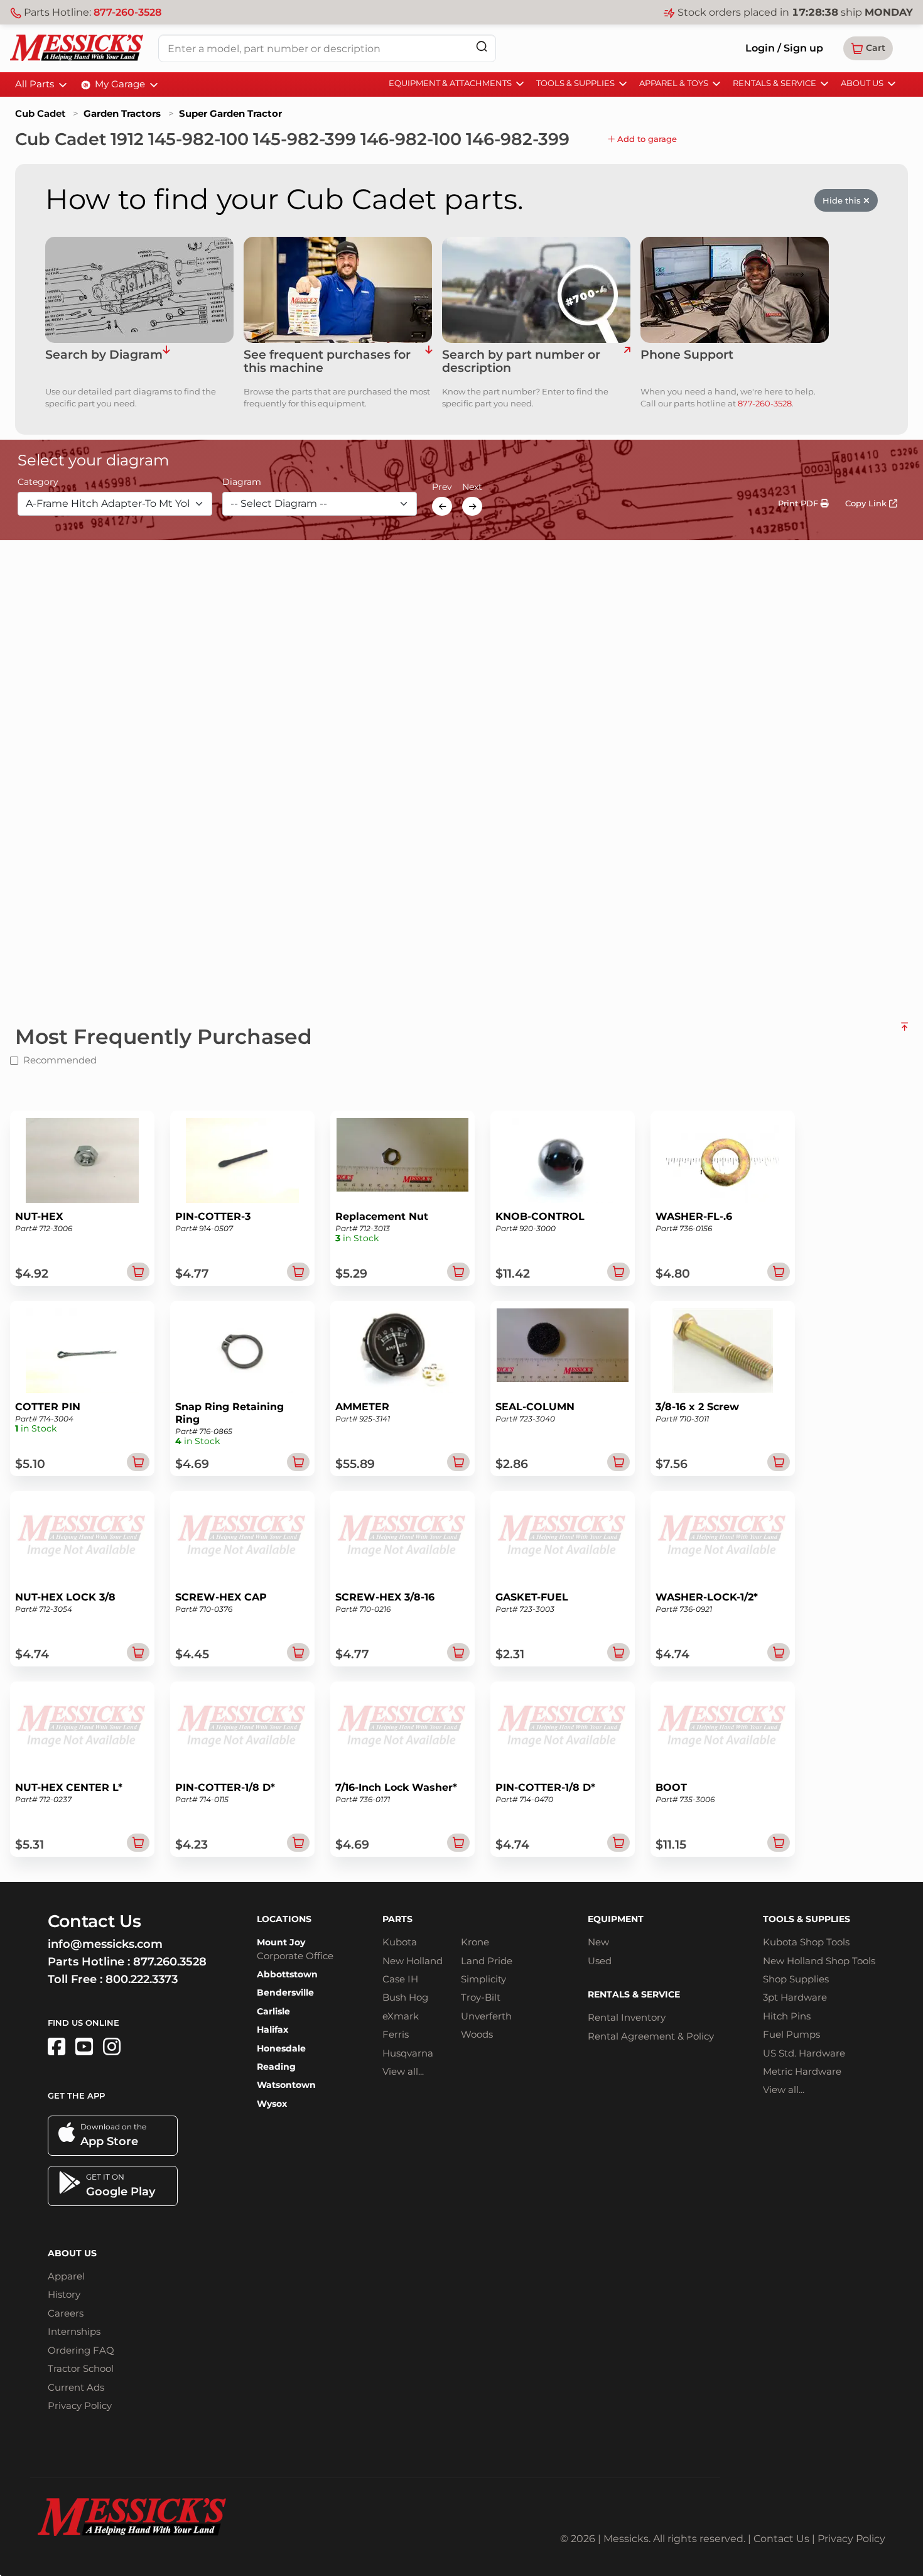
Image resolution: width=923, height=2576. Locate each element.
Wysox (272, 2103)
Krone (475, 1942)
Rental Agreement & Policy (651, 2036)
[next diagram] (472, 506)
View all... (403, 2071)
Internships (74, 2331)
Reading (276, 2066)
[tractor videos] (84, 2047)
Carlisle (273, 2011)
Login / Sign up (784, 48)
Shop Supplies (796, 1979)
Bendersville (285, 1992)
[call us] (734, 290)
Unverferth (486, 2016)
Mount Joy (281, 1942)
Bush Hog (405, 1997)
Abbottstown (287, 1974)
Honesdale (281, 2048)
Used (600, 1961)
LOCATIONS (284, 1919)
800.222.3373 (141, 1979)
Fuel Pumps (791, 2034)
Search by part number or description (521, 362)
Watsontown (286, 2084)
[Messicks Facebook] (56, 2047)
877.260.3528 (170, 1962)
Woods (477, 2034)
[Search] (481, 46)
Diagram (241, 482)
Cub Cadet (40, 113)
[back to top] (904, 1031)
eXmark (400, 2016)
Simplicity (483, 1979)
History (64, 2294)
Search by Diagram (104, 355)
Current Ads (76, 2387)
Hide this (843, 200)
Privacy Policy (80, 2405)
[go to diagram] (139, 290)
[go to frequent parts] (428, 362)
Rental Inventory (627, 2017)
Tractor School (81, 2368)
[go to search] (626, 362)
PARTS (397, 1919)
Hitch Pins (787, 2016)
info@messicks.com (105, 1944)
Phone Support (686, 355)
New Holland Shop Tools (819, 1961)
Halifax (272, 2029)
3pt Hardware (795, 1997)
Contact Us (781, 2539)
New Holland (412, 1961)
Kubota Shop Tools (806, 1942)
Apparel (66, 2276)
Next (472, 487)
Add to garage (646, 139)
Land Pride (486, 1961)
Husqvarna (407, 2053)
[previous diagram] (442, 506)
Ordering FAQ (81, 2350)
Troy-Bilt (480, 1997)
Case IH (400, 1979)
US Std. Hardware (804, 2053)
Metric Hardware (802, 2071)
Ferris (395, 2034)
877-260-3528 (127, 12)
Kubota (399, 1942)
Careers (66, 2313)
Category (38, 482)
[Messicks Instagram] (112, 2047)
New (598, 1942)
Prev (442, 487)
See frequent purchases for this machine (327, 362)
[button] (868, 48)
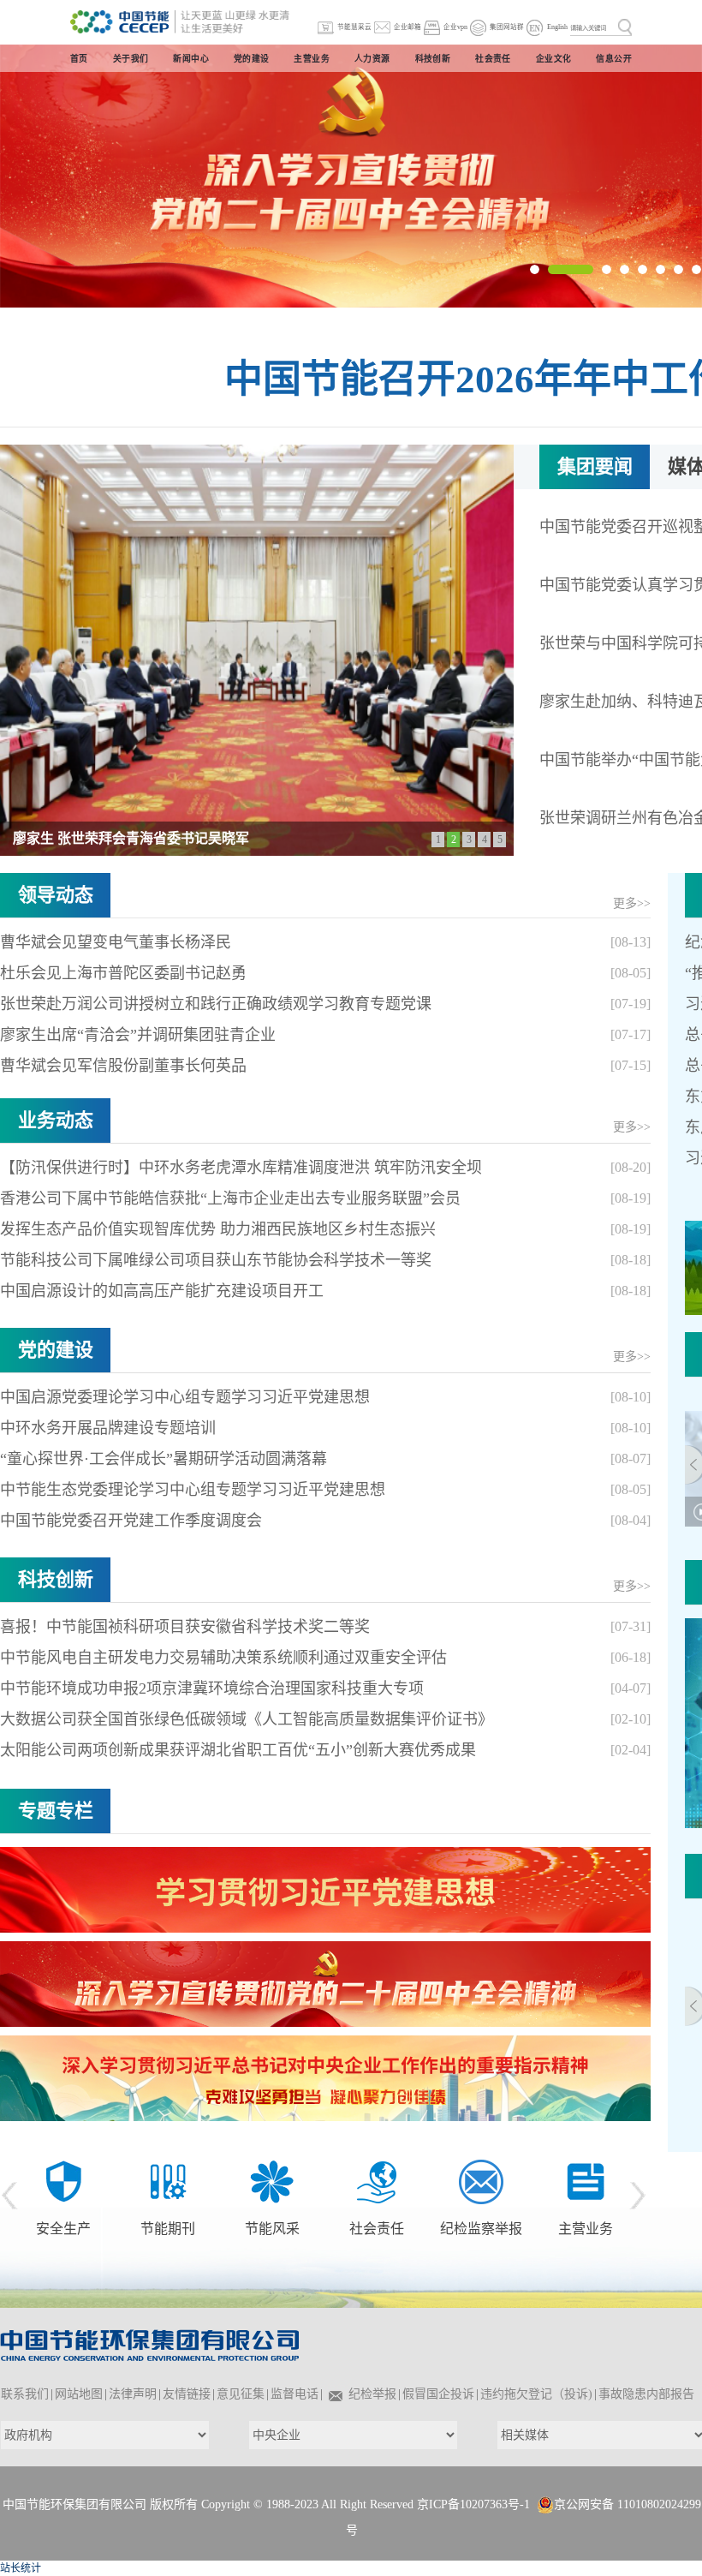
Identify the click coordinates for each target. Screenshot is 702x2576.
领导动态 (55, 894)
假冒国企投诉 (438, 2394)
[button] (534, 269)
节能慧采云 (354, 27)
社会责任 (272, 2228)
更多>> (632, 903)
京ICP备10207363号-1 (473, 2504)
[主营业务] (481, 2180)
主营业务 (481, 2228)
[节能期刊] (63, 2180)
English (557, 27)
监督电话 (294, 2394)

What the task asks: Line count for "Policy": count the lines in the records above that contain this word, and write only the number.

Output: 2